Teleflex Inc. has issued a worldwide recall of more than 4,000 surgical catheters made by its Maple Grove subsidiary Vascular Solutions in an action that has been classified by regulators as a Class 1 recall, the most serious category.

Catheters are thin medical devices used during minimally invasive surgeries. They’re made to fit inside a blood ­vessel to avoid the need for an “open” surgical procedure. The catheters affected by the recall are used to deliver tiny surgical devices to the blood vessels in the heart and legs, and to manually deliver saline or diagnostic contrast liquid to the body during medical ­procedures.

Vascular Solutions announced in April that it was voluntarily recalling 4,679 units of Venture catheters because of a risk that “excess material” inside the device may break free during a medical procedure and enter the body, creating a risk of embolism.

Although there have been no reports of harm to patients, the company advised hospitals not to use the affected devices, which should instead be set aside to be returned to the ­company.
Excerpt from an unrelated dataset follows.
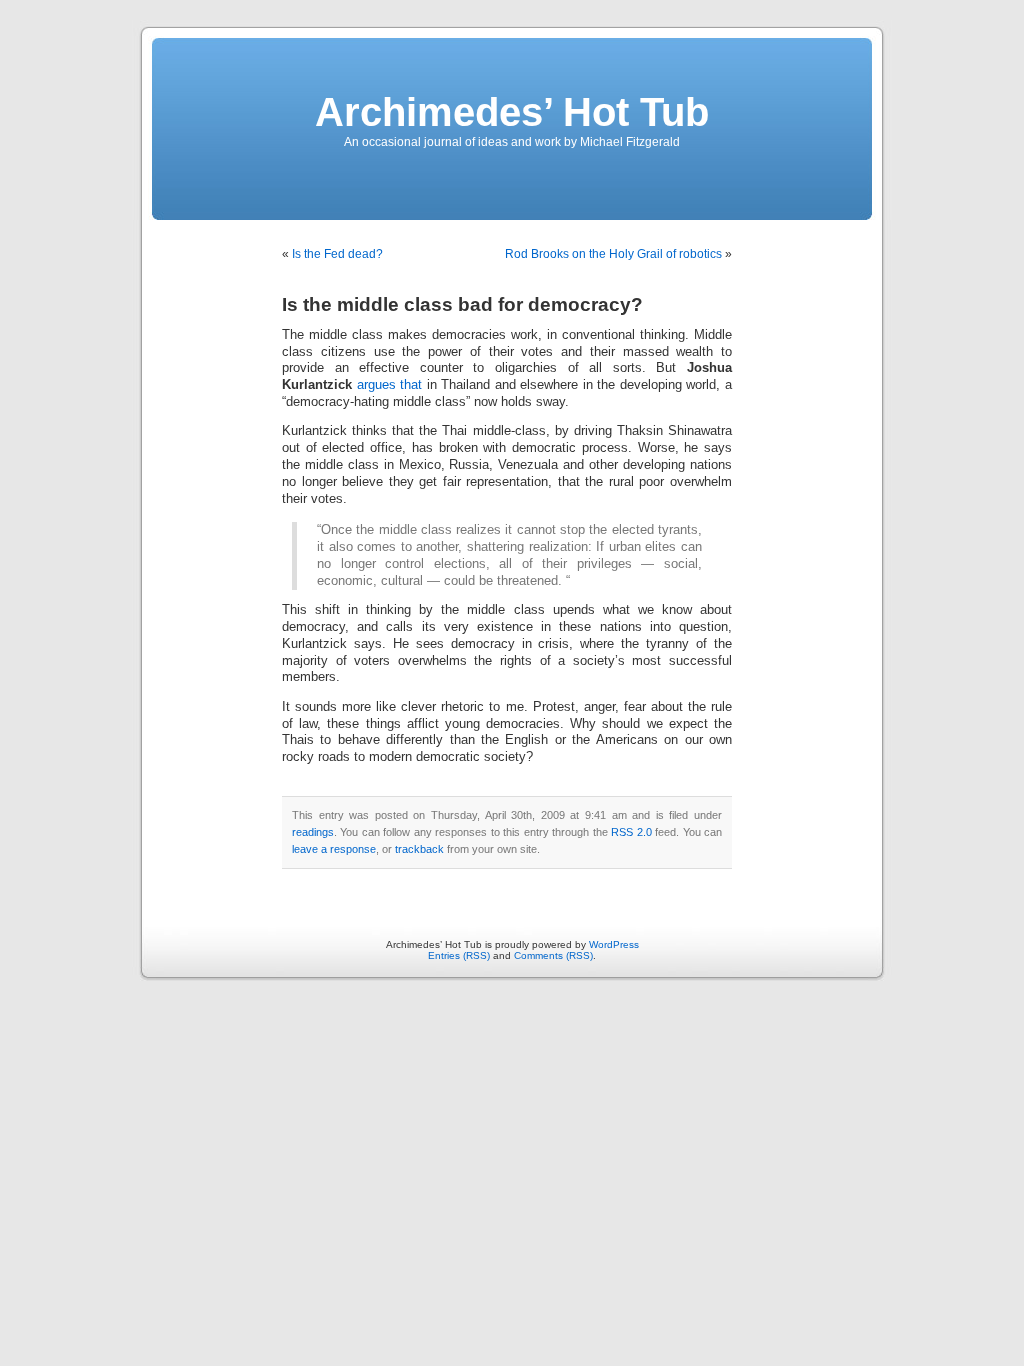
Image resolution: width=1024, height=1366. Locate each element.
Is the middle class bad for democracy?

The corrective action applied to unexpired lots of Venture RX Model 5820, Venture OTW Model 5821 and Venture CS Model 5822 catheters that carry one of 73 lot numbers listed in the safety letter.
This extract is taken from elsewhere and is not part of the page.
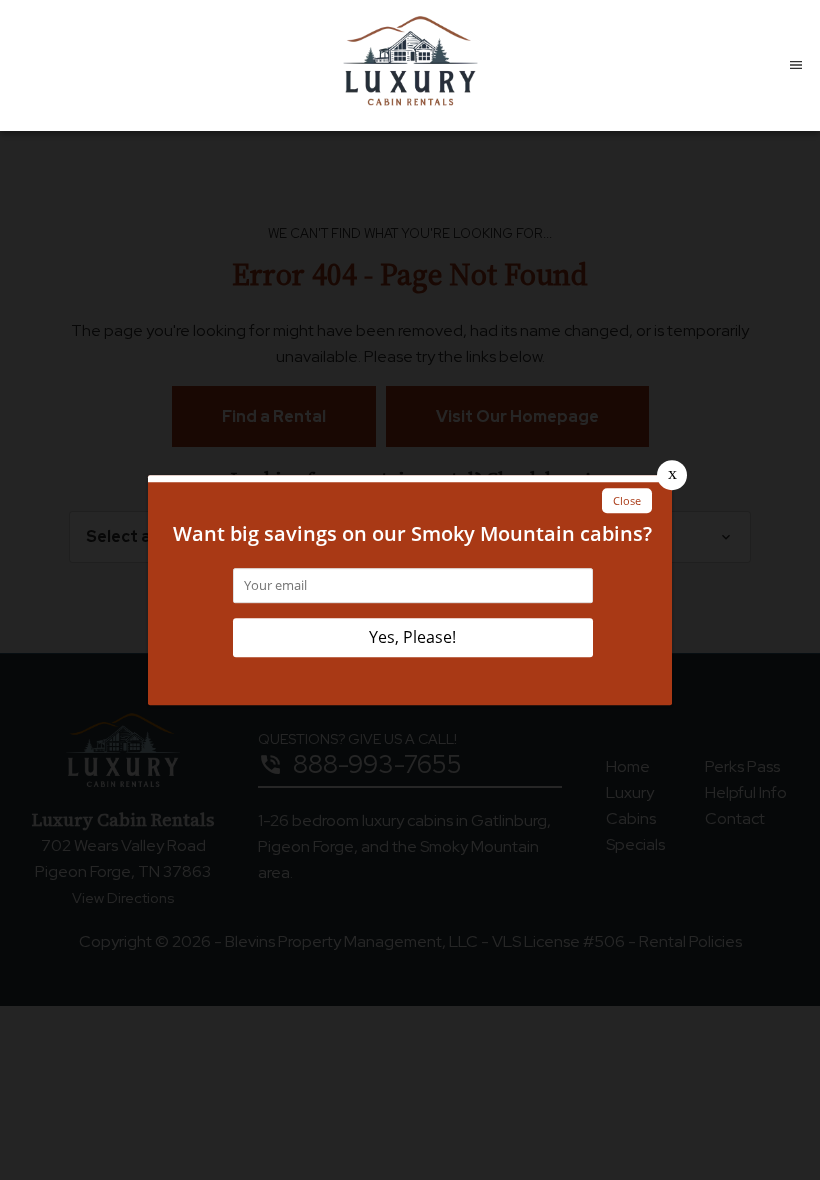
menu (796, 65)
After the close of business Thursday, Teleflex announced that the Food and Drug Administration has classified the recall as a Class 1 action, which means there is a reasonable probability that the use of the device may cause serious adverse health consequences or death.

On Feb. 17, Wayne, Pa.-based Teleflex Inc. acquired longtime Minnesota device firm Vascular Solutions in a $56-per-share deal valued at more than $1 billion.